**Your assignment**
Check every line of the data and copy the ones where "computer" appears.

┌─ Information shown

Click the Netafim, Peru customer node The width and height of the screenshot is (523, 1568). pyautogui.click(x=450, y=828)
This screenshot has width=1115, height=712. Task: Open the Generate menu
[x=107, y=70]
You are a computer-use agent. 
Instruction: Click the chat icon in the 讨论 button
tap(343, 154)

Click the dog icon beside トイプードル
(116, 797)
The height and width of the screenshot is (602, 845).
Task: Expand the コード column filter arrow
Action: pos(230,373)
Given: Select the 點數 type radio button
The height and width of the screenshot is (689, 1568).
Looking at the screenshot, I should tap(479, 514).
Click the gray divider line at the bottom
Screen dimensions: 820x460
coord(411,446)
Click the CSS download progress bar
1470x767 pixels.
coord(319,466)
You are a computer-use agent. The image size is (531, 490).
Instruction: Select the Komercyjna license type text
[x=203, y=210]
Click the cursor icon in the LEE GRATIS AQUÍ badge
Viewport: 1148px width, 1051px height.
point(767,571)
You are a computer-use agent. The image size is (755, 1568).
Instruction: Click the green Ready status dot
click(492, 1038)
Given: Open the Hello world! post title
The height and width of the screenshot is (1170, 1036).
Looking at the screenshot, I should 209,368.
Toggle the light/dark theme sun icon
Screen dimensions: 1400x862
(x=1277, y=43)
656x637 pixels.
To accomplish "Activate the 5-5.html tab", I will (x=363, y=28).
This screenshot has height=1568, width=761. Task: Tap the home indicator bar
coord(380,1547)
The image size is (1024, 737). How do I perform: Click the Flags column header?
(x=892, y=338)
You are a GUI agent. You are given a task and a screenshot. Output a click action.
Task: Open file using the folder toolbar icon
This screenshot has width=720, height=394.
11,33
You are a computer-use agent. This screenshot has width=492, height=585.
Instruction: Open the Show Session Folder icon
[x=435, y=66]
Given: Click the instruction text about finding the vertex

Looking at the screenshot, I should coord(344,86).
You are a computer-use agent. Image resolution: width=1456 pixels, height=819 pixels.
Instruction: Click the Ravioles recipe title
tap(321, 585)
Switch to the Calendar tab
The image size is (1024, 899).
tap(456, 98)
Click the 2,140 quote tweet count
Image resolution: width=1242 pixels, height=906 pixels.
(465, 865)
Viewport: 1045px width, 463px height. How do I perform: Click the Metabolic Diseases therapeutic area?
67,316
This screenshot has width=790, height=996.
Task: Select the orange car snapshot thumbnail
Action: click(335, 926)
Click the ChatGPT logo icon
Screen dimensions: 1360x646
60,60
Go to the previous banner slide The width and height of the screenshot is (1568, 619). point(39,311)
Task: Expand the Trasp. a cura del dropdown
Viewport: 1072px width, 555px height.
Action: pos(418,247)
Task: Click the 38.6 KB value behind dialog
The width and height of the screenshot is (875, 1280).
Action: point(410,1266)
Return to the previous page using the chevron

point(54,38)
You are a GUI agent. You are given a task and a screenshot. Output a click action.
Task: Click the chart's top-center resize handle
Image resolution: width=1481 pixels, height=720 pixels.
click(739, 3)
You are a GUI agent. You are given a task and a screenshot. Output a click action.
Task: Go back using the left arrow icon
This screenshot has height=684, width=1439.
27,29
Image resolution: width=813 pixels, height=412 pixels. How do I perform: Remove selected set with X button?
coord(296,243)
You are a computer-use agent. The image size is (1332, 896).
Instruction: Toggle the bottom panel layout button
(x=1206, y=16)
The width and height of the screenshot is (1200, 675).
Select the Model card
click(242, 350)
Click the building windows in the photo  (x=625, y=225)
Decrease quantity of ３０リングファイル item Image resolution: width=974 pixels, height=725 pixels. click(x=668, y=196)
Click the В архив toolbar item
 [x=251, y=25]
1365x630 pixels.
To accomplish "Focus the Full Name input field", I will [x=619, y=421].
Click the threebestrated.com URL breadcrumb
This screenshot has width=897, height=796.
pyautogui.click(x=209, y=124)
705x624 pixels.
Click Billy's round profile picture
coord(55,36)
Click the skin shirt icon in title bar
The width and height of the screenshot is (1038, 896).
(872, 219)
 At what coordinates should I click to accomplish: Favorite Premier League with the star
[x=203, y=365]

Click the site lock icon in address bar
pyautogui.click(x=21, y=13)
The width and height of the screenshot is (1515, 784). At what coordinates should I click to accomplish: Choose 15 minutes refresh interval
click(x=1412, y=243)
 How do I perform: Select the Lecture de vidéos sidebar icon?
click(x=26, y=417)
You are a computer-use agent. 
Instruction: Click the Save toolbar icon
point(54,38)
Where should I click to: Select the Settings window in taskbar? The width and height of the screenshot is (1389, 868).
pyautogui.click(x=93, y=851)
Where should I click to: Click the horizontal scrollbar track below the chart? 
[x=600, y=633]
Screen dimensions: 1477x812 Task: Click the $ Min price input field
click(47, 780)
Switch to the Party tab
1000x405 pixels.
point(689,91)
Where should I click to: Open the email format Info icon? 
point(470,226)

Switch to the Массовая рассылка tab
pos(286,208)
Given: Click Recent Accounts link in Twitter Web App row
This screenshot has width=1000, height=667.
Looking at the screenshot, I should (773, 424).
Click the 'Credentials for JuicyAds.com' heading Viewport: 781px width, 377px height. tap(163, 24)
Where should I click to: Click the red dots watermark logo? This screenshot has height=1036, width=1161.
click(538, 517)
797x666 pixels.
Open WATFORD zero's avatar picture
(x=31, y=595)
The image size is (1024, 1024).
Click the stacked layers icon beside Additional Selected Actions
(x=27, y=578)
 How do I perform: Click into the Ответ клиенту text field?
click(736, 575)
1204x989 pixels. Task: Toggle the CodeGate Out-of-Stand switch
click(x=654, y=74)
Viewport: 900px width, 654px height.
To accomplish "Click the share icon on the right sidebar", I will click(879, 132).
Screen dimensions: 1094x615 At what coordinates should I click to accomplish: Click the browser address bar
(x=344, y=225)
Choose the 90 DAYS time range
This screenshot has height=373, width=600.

└─

**Response to this exercise**
You are a computer-use agent. 
You are a computer-use agent. The image size is (531, 490).
You are a computer-use agent. The image size is (755, 1568).
You are a computer-use agent. This screenshot has width=492, height=585.
You are a computer-use agent. Image resolution: width=1456 pixels, height=819 pixels.
You are a computer-use agent. The image size is (1332, 896).
You are a computer-use agent. 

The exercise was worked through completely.